Your objective: Please write the following entries out once more, exactly.

(Dataset entries)
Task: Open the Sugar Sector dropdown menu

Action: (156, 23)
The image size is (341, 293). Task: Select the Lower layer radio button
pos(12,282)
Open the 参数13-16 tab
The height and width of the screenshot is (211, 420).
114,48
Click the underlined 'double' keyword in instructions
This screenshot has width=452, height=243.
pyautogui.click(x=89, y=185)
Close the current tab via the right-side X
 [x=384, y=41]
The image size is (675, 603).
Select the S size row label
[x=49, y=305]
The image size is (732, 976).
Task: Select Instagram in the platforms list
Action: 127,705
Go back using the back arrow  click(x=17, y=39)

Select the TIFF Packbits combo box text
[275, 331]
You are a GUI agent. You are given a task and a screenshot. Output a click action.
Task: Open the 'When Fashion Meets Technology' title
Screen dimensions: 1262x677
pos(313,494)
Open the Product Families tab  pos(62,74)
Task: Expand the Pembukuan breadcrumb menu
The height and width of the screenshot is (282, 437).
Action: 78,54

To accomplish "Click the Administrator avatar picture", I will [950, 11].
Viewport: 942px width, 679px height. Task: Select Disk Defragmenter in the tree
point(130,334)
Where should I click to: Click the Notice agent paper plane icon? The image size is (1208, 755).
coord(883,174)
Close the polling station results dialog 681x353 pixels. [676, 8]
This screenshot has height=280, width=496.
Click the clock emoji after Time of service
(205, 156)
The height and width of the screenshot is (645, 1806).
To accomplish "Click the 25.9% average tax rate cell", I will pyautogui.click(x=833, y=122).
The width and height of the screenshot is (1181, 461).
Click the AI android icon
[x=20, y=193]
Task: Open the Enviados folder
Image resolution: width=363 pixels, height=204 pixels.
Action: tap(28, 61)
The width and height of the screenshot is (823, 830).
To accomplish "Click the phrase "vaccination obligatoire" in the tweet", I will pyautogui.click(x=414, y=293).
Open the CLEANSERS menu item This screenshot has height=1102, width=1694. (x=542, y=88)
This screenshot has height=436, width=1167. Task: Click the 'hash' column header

The completed task:
Task: Open the Sugar Sector dropdown menu

Action: (156, 23)
The image size is (341, 293). Task: Select the Lower layer radio button
pos(12,282)
Open the 参数13-16 tab
The height and width of the screenshot is (211, 420).
114,48
Click the underlined 'double' keyword in instructions
This screenshot has width=452, height=243.
pyautogui.click(x=89, y=185)
Close the current tab via the right-side X
 [x=384, y=41]
The image size is (675, 603).
Select the S size row label
[x=49, y=305]
The image size is (732, 976).
Task: Select Instagram in the platforms list
Action: 127,705
Go back using the back arrow  click(x=17, y=39)

Select the TIFF Packbits combo box text
[275, 331]
You are a GUI agent. You are given a task and a screenshot. Output a click action.
Task: Open the 'When Fashion Meets Technology' title
Screen dimensions: 1262x677
pos(313,494)
Open the Product Families tab  pos(62,74)
Task: Expand the Pembukuan breadcrumb menu
The height and width of the screenshot is (282, 437).
Action: 78,54

To accomplish "Click the Administrator avatar picture", I will [950, 11].
Viewport: 942px width, 679px height. Task: Select Disk Defragmenter in the tree
point(130,334)
Where should I click to: Click the Notice agent paper plane icon? The image size is (1208, 755).
coord(883,174)
Close the polling station results dialog 681x353 pixels. [676, 8]
This screenshot has height=280, width=496.
Click the clock emoji after Time of service
(205, 156)
The height and width of the screenshot is (645, 1806).
To accomplish "Click the 25.9% average tax rate cell", I will pyautogui.click(x=833, y=122).
The width and height of the screenshot is (1181, 461).
Click the AI android icon
[x=20, y=193]
Task: Open the Enviados folder
Image resolution: width=363 pixels, height=204 pixels.
Action: tap(28, 61)
The width and height of the screenshot is (823, 830).
To accomplish "Click the phrase "vaccination obligatoire" in the tweet", I will pyautogui.click(x=414, y=293).
Open the CLEANSERS menu item This screenshot has height=1102, width=1694. (x=542, y=88)
This screenshot has height=436, width=1167. Task: Click the 'hash' column header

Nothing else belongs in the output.